We'll be running Pathfinder Society all weekend at MAG CON 5 - with an exclusive scenario, the newest scenarios, classics, and newbie-friendly introductions to the game... all run by the best GMs in the Houston area.

MAG CON is a gaming convention that focuses on board, card, and role-playing games. MAG CON's goal is to provide a great value for attendees - great games and concessions at a low price. MAG CON is a fundraiser for The Learning Center campus in New Caney ISD. All proceeds from this gaming convention go to support the The Learning Center and its educational mission.

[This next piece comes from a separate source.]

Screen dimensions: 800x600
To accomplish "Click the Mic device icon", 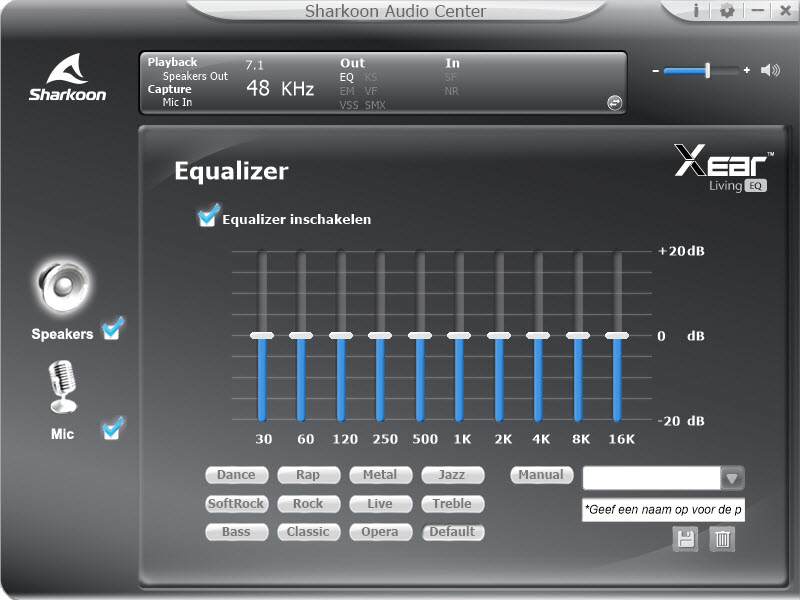I will click(x=63, y=387).

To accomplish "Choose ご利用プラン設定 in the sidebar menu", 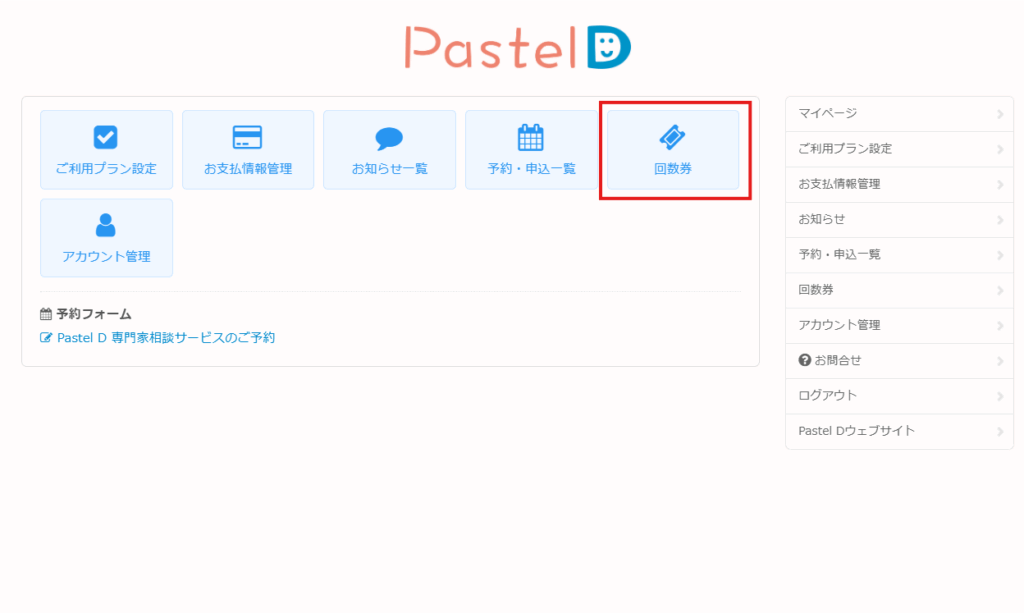I will [845, 149].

The Learning Center deals with many students that are considered "at risk". The programs mission is to provide an educational environment that helps provide opportunities for these students to refocus their attitudes and academics. This is achieved by fostering positive teacher-student relationships and helping students realize their own potential.

Register to attend at www.magcon.org - cheap tickets, free parking, and group discounts are available. Don't forget to follow-up your registration by choosing your scenarios at the warhorn site, linked on the schedule page.


----------



## Sans Serif (Mar 13, 2013)

We have tables filling up, so make sure to reserve your scenario.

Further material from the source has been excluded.